Schwartz, cyber industry pros form coalition to aid policymakers
Ari Schwartz, former White House Special Assistant to the President for Cybersecurity, is coordinator of the new Coalition for Cybersecurity Policy.
As Washington struggles to come up with cybersecurity legislative and regulatory policies, a group of experts from the private and public sectors, including former White House Special Assistant to the President for Cybersecurity Ari Schwartz, Thursday launched the Coalition for Cybersecurity Policy and Law to collaborate with and help educate policymakers and develop “consensus-driven policy solutions.”
Schwartz, coordinator of the commission, said in a release that the group is “dedicated to building our nation's public and private cybersecurity infrastructure, and their insight and engagement must play a vital role in the decisions being made by our government on cybersecurity policy."
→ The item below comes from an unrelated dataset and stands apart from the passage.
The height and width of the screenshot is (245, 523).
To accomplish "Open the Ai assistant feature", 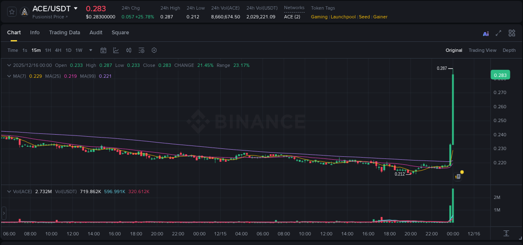I will click(485, 33).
The former White House cyber guru explained that the “range of digital threats we face has never been greater, including criminal syndicates and state-sponsored attacks, and this Coalition will serve as the voice of the industry as we work with policymakers to develop the most effective responses to those threats."
Lawmakers have been long-criticized for their inability or unwillingness to create strong cyber policies and legislation. The coalition, whose founding members include Arbor Networks, Cisco, Intel, Microsoft, Oracle, Rapid7, and Symantec, aims to bring the voice and expertise of the cybersecurity industry to policymakers, including Congress, federal agencies and international standards bodies.
In its first action, the organization commented on the National Institute of Standards and Technology (NIST) Framework for Improving Critical Infrastructure Cybersecurity. While praising the framework as flexible and adaptive and acknowledging its success in gaining acceptance by those in critical infrastructure industries, the coalition asked the standards organization to “consider specific issues related to the potential spin-off of governing responsibility to a third-party non-profit” and to continue developing “more complete standards for authentication of individuals and automated devices.”
The new group also suggested “a starting point for consideration of supply chain vulnerabilities in the Framework” as well as “outlined concerns over the difficulty in distinguishing between different Implementation Tiers in the Framework."